» WHAT THE EXERCISE ASKS: Your job with the data below is to output exactly the lines from the one holding "Screen dimensions: 1200x675" down to the one holding "The height and", both included, and no others.

» TASK INPUT:
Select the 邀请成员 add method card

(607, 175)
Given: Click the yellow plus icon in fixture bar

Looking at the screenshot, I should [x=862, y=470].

--

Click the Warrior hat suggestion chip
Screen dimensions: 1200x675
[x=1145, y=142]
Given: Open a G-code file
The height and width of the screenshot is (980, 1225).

» RESULT BELOW:
Screen dimensions: 1200x675
[x=1145, y=142]
Given: Open a G-code file
The height and width of the screenshot is (980, 1225).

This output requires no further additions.